Events in the year 2022 in the Czech Republic.

== Incumbents ==

- President – Miloš Zeman
- Prime Minister – Petr Fiala

== Events ==
Ongoing — COVID-19 pandemic in the Czech Republic

- 20 January – The government suspends plans to make COVID-19 vaccination mandatory for key workers and people over the age of 60, which was expected to come into effect in March.

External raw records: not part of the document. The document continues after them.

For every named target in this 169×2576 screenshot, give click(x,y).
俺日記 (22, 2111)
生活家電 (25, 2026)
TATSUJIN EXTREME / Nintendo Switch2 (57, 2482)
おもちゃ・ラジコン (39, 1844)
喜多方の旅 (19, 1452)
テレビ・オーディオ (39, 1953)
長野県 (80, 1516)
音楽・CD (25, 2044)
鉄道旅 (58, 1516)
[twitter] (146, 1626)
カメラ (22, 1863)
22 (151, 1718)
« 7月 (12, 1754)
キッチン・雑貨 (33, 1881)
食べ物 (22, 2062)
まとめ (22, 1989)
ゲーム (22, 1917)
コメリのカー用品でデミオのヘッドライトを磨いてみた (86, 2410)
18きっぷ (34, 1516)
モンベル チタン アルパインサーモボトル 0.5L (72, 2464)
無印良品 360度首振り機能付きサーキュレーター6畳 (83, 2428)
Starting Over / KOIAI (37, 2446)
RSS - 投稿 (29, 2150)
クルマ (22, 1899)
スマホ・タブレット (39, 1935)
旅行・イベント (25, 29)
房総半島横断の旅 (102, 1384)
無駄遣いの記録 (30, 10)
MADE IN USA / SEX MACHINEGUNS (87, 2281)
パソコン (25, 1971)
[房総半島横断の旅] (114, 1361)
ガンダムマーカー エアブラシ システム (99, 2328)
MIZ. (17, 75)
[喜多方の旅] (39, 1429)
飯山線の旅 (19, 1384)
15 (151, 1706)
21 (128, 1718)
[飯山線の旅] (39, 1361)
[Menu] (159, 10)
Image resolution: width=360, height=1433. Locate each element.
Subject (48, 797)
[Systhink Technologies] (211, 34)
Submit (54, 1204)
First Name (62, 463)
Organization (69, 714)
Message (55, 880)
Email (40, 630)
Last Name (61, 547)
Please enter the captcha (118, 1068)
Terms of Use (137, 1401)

- 3 September – An estimated 70,000 people, mostly from parties such as Freedom and Direct Democracy and the Communist Party, march in Prague, Czech Republic, demanding the government do more to control soaring energy prices in the country. Organizers of the march criticized rising energy costs, immigration to the country, mask mandates, and the country's involvement in the Russo-Ukrainian War.

== Deaths ==

- 3 January – Jiří Patera, 85, Czech-born Canadian mathematician.
- 8 January – Stanislav Rudolf, 89, Czech writer, screenwriter and dramaturge.
- 9 January – Dušan Klein, 82, Czech film director and screenwriter (How the World Is Losing Poets, How Poets Are Losing Their Illusions, How Poets Are Enjoying Their Lives).
- 31 January –
  - Jiří Kyncl, 59, Czech Olympic speed skater (1988, 1992).
  - Radko Pytlík, 93, Czech literary historian and writer.
- 2 February – Jan Netopilík, 85, Czech Olympic long jumper (1960).